Cherokee: Senate Should Reject the Lumbee Recognition Act

A North Carolina Indian Tribe was outraged by an act in the US House of Representatives which passed a bill this week for the federal recognition of another tribe. After the Lumbee Recognition Act, the tribe which is seeking to gain federal recognition for more than a century has never been so close to achieving it.

Injustice to All Federally Recognized Tribes

The House passing the act caused a swift reaction from the Eastern Band of Cherokee Indians, who, along with all the other tribes had to undergo the difficult process of origin investigation before being federally recognized. The Cherokee principal chief Richard Sneed vented his frustration from the injustice in a statement.

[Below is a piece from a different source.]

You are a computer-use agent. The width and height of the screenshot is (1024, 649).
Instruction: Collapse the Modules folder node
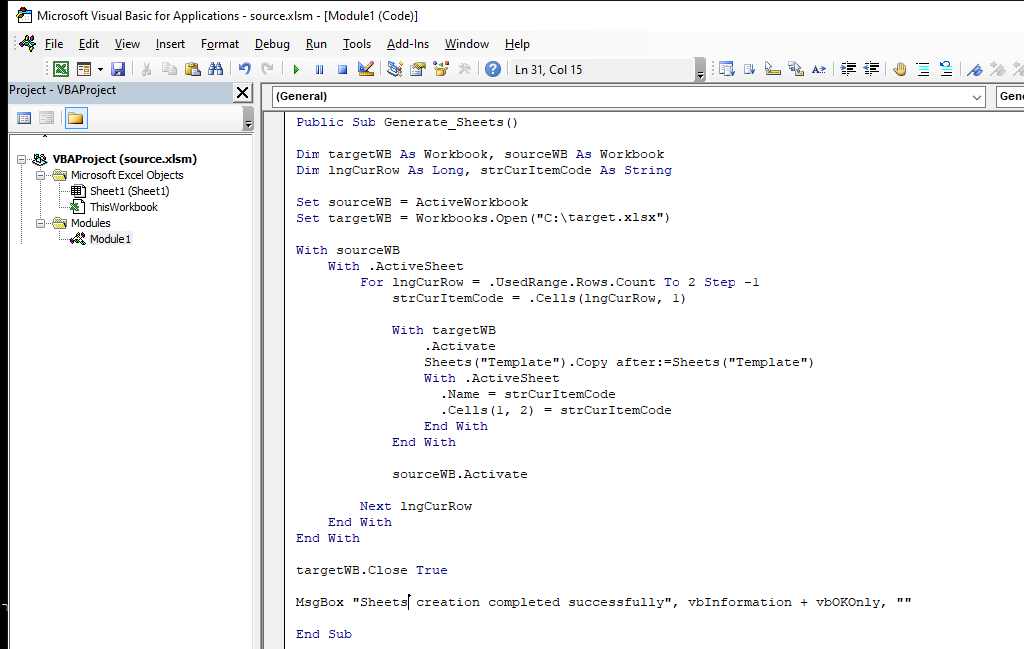42,223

“The use of congressional authority to ignore and avoid investigation of such serious questions about the Lumbees’ authenticity is an outrageous injustice to all federally recognized Tribes. History and facts must guide the process, not politics.”

Richard Sneed, Principal Chief, The Eastern Band of Cherokee Indians

Besides all the life-changing aspects involved with the federal recognition, including federal aid for housing, health care and education, recognizing a tribe unlocks the power of casino gambling on tribal lands. And the two legal casinos in North Carolina are operated by the Cherokee who feel upcoming competition from the Lumbee, in case the US Senate approves the bill.

First Catawba and Now the Lumbee

The Cherokee already feel aggrieved by the way South Carolina-based Catawba Indian Nation crossed the state line to break ground for a new casino resort in Cleveland County, circumventing the normal process via legislation brought forward by politicians whom a Catawba business partner donated hundreds of thousands.

The Cherokee filed a lawsuit to prevent the development, but now another tribe is taking the same political route, instead of going through the difficult federal process and legal battles the Cherokee had gone through, and is threatening the existence of the tribe.

In 1988 Congress passed the Indian Gambling Regulatory Act (IGRA) and unlocked new potential for tribes across the country, but the Cherokee had a hard passage before having their casino. North Carolina, a state notoriously resistant to gambling, had rejected their attempts for years, and when Gov. Jim Hunt refused to sign a compact with the tribe in 1990, the issue switched to state and federal courts.

Cherokee Economy under Threat

In 1997, the Cherokee opened its first casino on the reservation land in-between Jackson and Swain counties, and consequently managed to grow the video poker operations into a sprawling resort with hotels, a bowling alley, entertainment venues and restaurants.

Harrah’s Cherokee Resort Casino, which generated $400 million and had 4 million visitors last year, was the source of funding which allowed the tribe to open a second one, the Cherokee Valley River Casino in Murphy in 2015, a gaming destination which attracts 1.4 million visitors per year.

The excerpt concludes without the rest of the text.